February 2015 playlists
Gramophone
Sunday, February 1, 2015
We all love sharing our musical enthusiasms with friends. Here, three music lovers allow you to glimpse some of their favourite music. Gramophone’s Reviews Editor Andrew Mellor has selected 10 recordings which illustrate the range and richness of polyphonic music from 16th-century Spain and Portugal. Reviewer Pwyll ap Siôn explores the music of a group of American composers who refused to join the mainstream and remained steadfastly ‘maverick’. And the harpsichordist and conductor Christophe Rousset reveals some of the musicians who have inspired him with their music-making and whose artistry is there for all to enjoy thanks to their recordings.
Iberian polyphony
Andrew Mellor chooses 10 pieces which celebrate the rich outpouring of choral music in 16th-century Spain and Portugal
It might be so that the wealth of sacred polyphony to emerge from Spain and Portugal in the 16th century represents slightly more ‘easy listening’ than its varying counterparts in the Low Countries and Italy. But the beauty of Iberian polyphony is not only in its directness – so often built of short musical paragraphs of cumulative intensity, each draped with long, arching phrases and rounded off with a pronounced cadence – but also in its sense of heat and sweat: words more clearly and straightforwardly set (hence the ‘polyphony lite’ reputation) and a listening experience that’s never short on scent and poetry as a result.

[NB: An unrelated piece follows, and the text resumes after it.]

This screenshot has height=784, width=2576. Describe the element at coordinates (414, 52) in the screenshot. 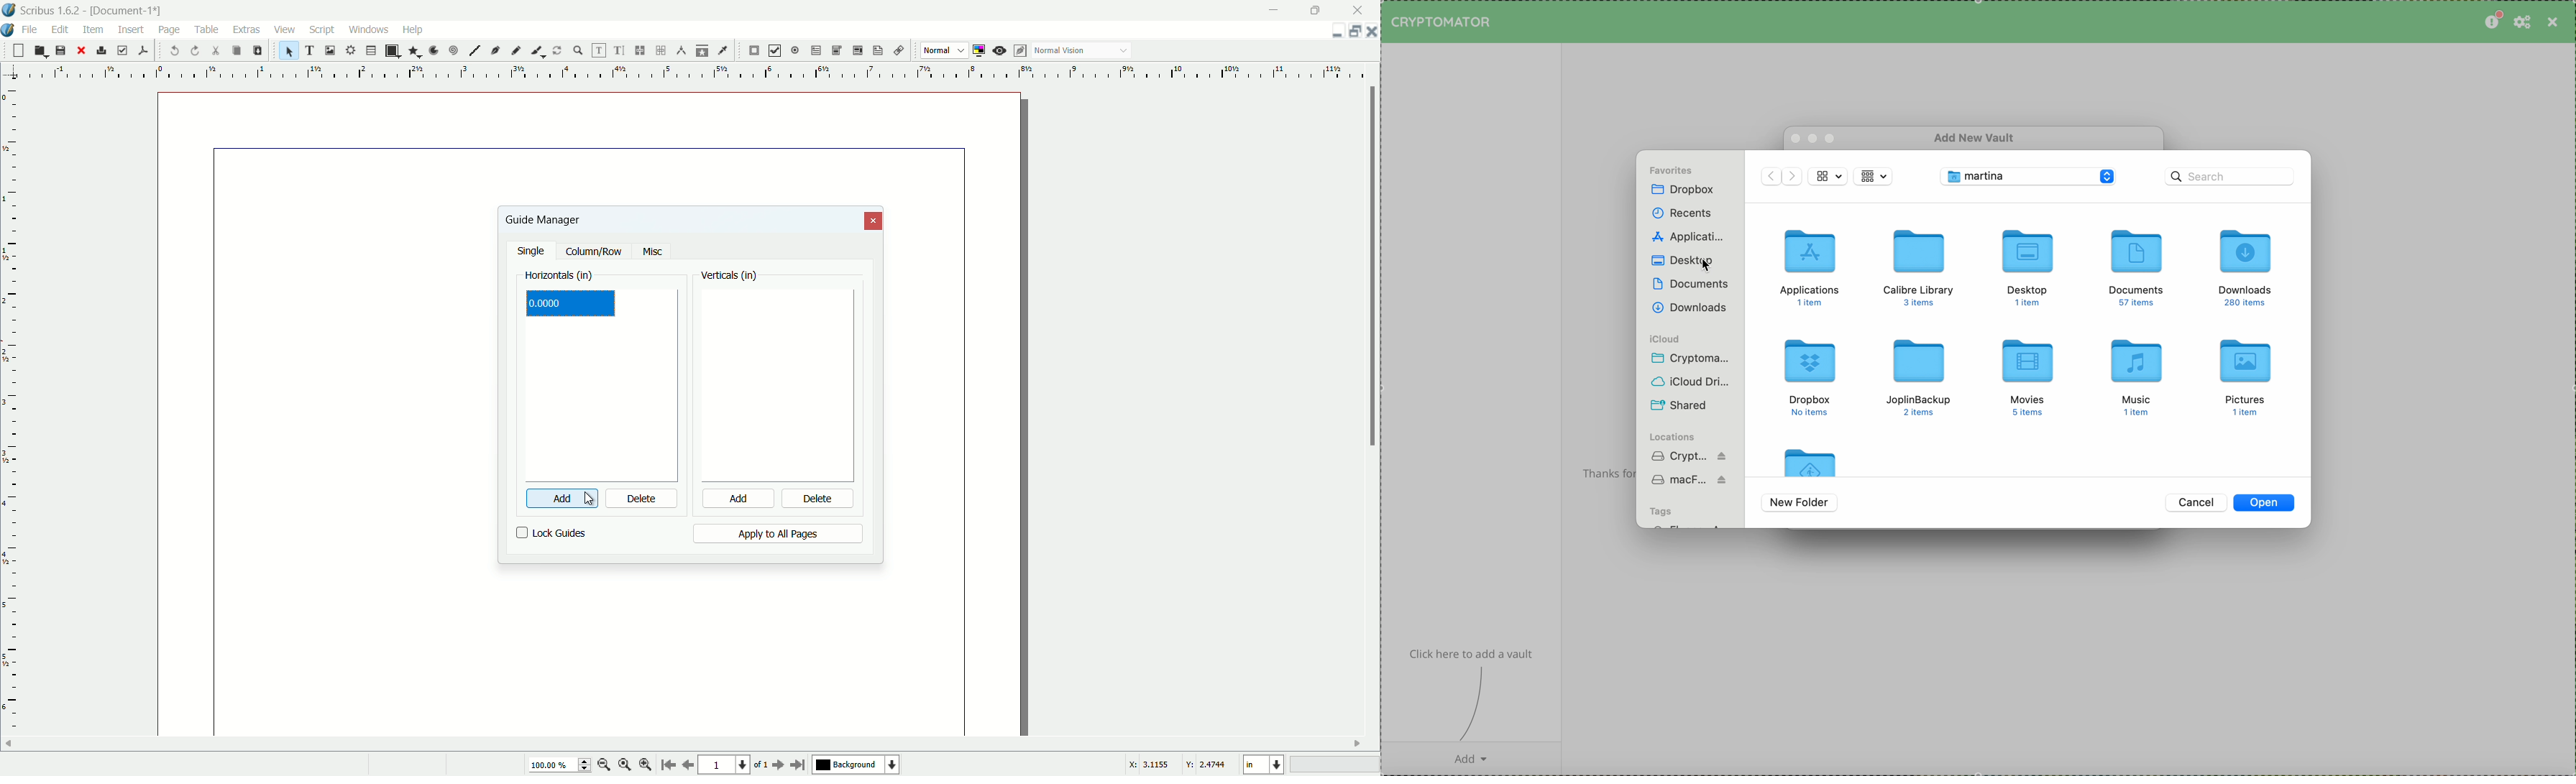

I see `polygon` at that location. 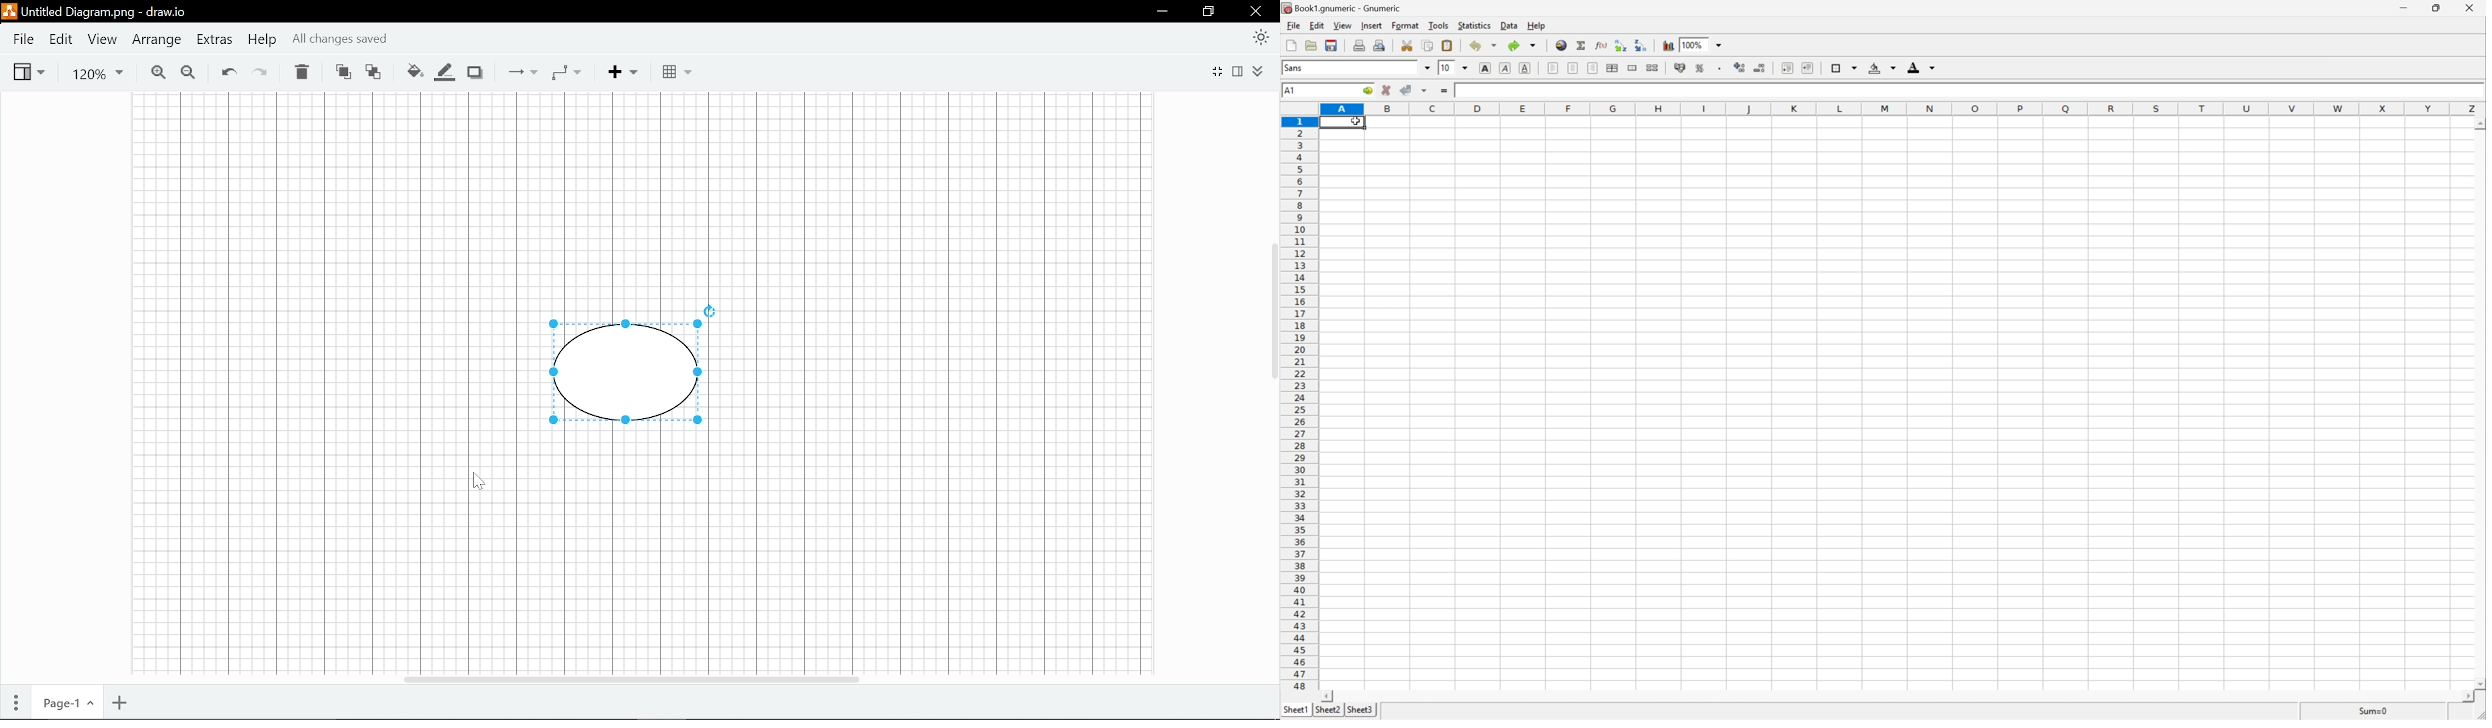 I want to click on sheet2, so click(x=1327, y=712).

Victoria stands heads and shoulders above the top of the heap in terms of reputation and recording activity, even if his music fits the above description least when he’s placed against some of his most interesting contemporaries. The long breath of Victoria’s Masses can seem a long way from the immediacy of Tenebrae settings by Morales, Lobo and Cardoso – an immediacy that sometimes borders on the secular. Either way, both styles delivered music as ravishing as it is nourishing.

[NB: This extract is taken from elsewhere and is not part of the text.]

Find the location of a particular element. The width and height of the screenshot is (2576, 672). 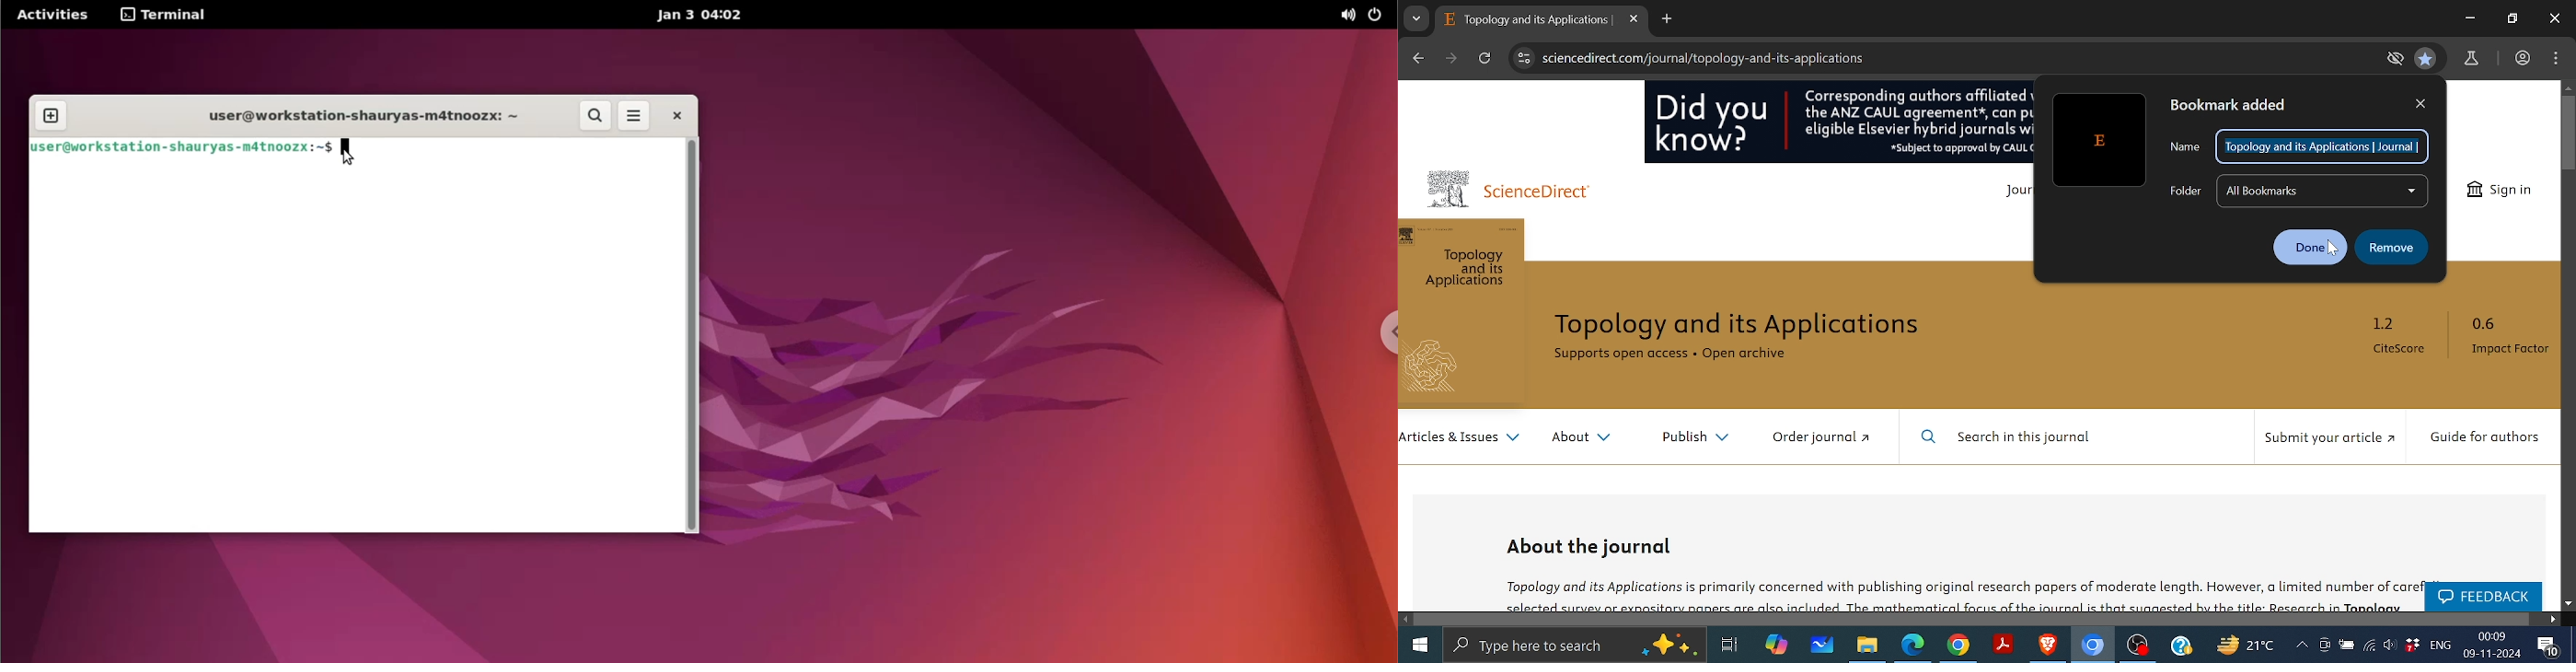

open archive is located at coordinates (1760, 357).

And speaking of easy listening, polyphony like this is particularly adept at cutting consistently through the whir of plane, train and automobile engines – while also providing food for thought on how specific styles emerged in specific territories, and then travelled.
American Mavericks
Pwyll ap Siôn on a handful of US composers who went their own way
The idea of the American maverick composer is by now so deeply engrained that it has almost become part of tradition. Therein lies the paradox. By definition, the maverick is a fearless innovator and iconoclast, a figure who – to paraphrase conductor Michael Tilson Thomas – composes ‘outside the lines’. Yet, despite flaunting its beliefs and values, the maverick still has to engage with tradition in order to be understood, hence perhaps the surprising amount of orchestral music contained on this playlist.
Charles Ives is in many ways the most obvious starting point (although some may choose to look further back), and his ‘Fourth of July’ movement from the Holidays Symphony builds up to an exciting climax with its unpredictable collage of quotations.

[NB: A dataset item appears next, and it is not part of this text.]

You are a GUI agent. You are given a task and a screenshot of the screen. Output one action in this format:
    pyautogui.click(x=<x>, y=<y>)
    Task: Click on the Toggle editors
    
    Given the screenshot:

A sense of place can sometimes shape the outlook of a maverick, as found in the music of Conlon Nancarrow and John Luther Adams, both of whom spent significant parts of their creative lives working in relative isolation. Others have remained for many years right at the centre, such as Moondog and La Monte Young, yet have lost none of their non-conformist attitude.
The maverick is still a very male/macho construction but there have been a number of highly influential women too, among them Pauline Oliveros and Meredith Monk, and more recently Julia Wolfe. Not every maverick is loud and confrontational, although Glenn Branca’s symphonic electric guitar music almost inevitably is.
A completely different take is to be found in Harold Budd’s benign, placid but equally revolutionary Madrigals of the Rose Angel. And, of course, any playlist would not be complete without the arch-maverick himself, John Cage.
Influential musicians
Christophe Rousset on the musicians whose recordings have most inspired him and broadened his horizons
Some recordings have been very important in my musical life; some for just a few inspired moments while others have been played thousands of times for the fascinating colour of a voice or for the dancing rhythm of a piece of music. Now everything is so accessible on the internet, I hardly know in what direction I should look to find the artist, the repertoire, the beauty I am seeking. It’s the same feeling I had 10 years ago when record shops still existed, but now with even more choice: impossible then to trust any instinct or desire for the ‘right’ choice of the day.
Unless a music-lover follows a particular artist, it is quite difficult for them to be adventurous in their choices. Often I’ve bought recordings of a performer instead of just the repertoire. I discovered the violinist Sergey Khachatryan at the Festival of Menton in 2013: his very sober and highly sensible interpretation of the Beethoven Violin Concerto moved me to tears. Isabelle Faust often plays in the same venues I perform in: that’s how I came to love her solo Bach. Going to opera houses from a young age helped me discover the greatest singers, but only a few touched my heart: Edita Gruberová in The Magic Flute, Natalie Dessay in Lakmé or Hamlet, Christian Gerhaher in Bach’s St John’s Passion. These are artists I have to follow on recordings, as I don’t often have the time these days to go to concerts as a member of the audience!